There are often lessons to be learned from the estate plans of celebrities, such as Whitney Houston, Robin Williams and Paul Walker. The late Paul Walker, star of the “Fast and Furious” movie franchise, left behind an estate rumored to be worth approximately $25 million. Paul named his father as executor of his will and estate. Before Paul’s death, his daughter, Meadow, was living with him, but she now lives with her mother, Rebecca Soteros. However, according to Paul’s will, Paul’s mother, Cheryl is named guardian of Meadow. In Texas, as in other states, naming guardians for your minor children in the event of your death or incapacity is absolutely critical, because it lets the probate court know who you would like to serve as the guardian if you can no longer do so. Cheryl ultimately withdrew her petition to be appointed guardian of Meadow, but the events raise some interesting questions and give rise to a teachable moment as to how the $25 million estate could have been managed.
There are two aspects to consider when appointing a guardian for a person. The guardian of the person is the person appointed to make personal, medical, and welfare decisions for the Ward (the person for whom a guardian is appointed). The guardian of the estate is appointed to make the financial decisions for a Ward. In this particular case, the distinction could be significant. Since Rebecca is Meadow’s mother, it is likely that she would ultimately be appointed as guardian of the person, unless the court is persuaded that it is in the best interest of Meadow for another person to be appointed as guardian of the person, or if Rebecca is otherwise ineligible to be the guardian of Meadow’s person. Unless there is some other planning in place, the guardian of the estate will manage any assets held for the benefit of the Ward. Fortunately, as discussed below, there was a trust created during Paul’s life that will most likely hold most or all of his assets, and he presumably named as trustee the person he wanted to manage those assets when he died.
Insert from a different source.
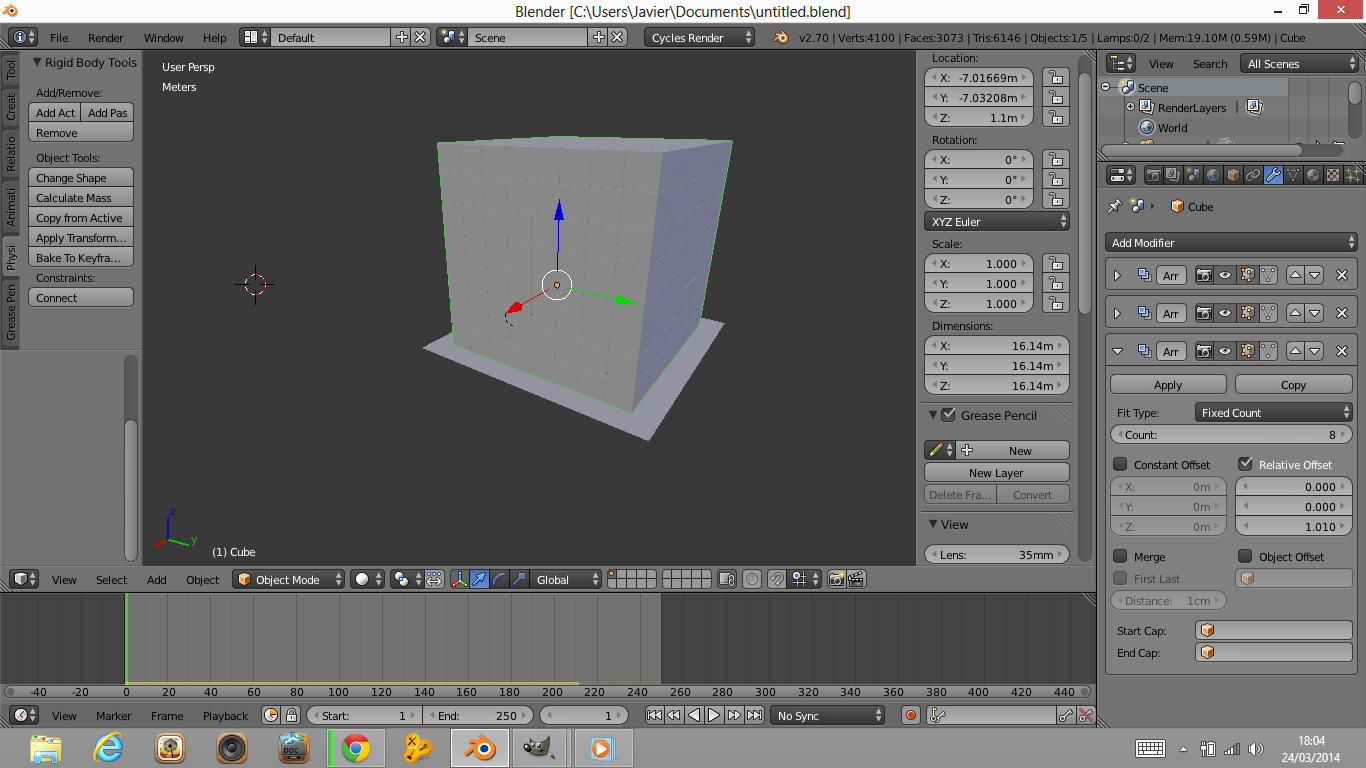The height and width of the screenshot is (768, 1366).
Task: Apply the third Array modifier
Action: pyautogui.click(x=1167, y=384)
The decision as to who will ultimately become the guardian of Meadow’s person and estate will vary from state to state. For instance, if this case took place in Texas, the results could be very different than under California law. If a testator (the person making a will) wants to ensure that a certain person is responsible for managing the assets in his estate after he dies, often the best approach is to create a testamentary trust in which his beneficiary (the person who will inherit assets) is the beneficiary and the desired person is named as the trustee. In Texas, as in many states, the assets in the trust will be subject to the control of the trustee rather than the guardian of the Ward. This would avoid any uncertainty in determining who will have control of the assets. It would also prevent the court from having to create a trust for a minor that would require more scrutiny and closer court supervision. This ensures that the testator’s assets are managed in a way that does not conflict with his wishes and can give broad discretionary authority to the trustee in managing and distributing the assets. Additionally, in Texas, a court-created trust will often terminate when the minor reaches age 18. In this case, this could have resulted in an 18-year old having full control of a large sum of money at an age at which she is not experienced enough to manage it effectively. By using trust planning, Paul ensured that he is able to control how and when the distributions are made to his daughter, and he can mandate that the trust last for her lifetime (or even longer) rather than terminating when she reaches a certain age. Moreover, the assets in the trust may be protected from his daughter’s creditors and in a community property state such as Texas, the assets would be her separate property in the event she divorces later in life.
The lesson to be learned here, whether you’re doing your estate planning in Houston, Texas or in any other state, is that it is usually best to leave assets in trust for minors as opposed to leaving them outright. You should seek the advice of a competent estate planning attorney to decide the best way to dispose of your assets upon your death.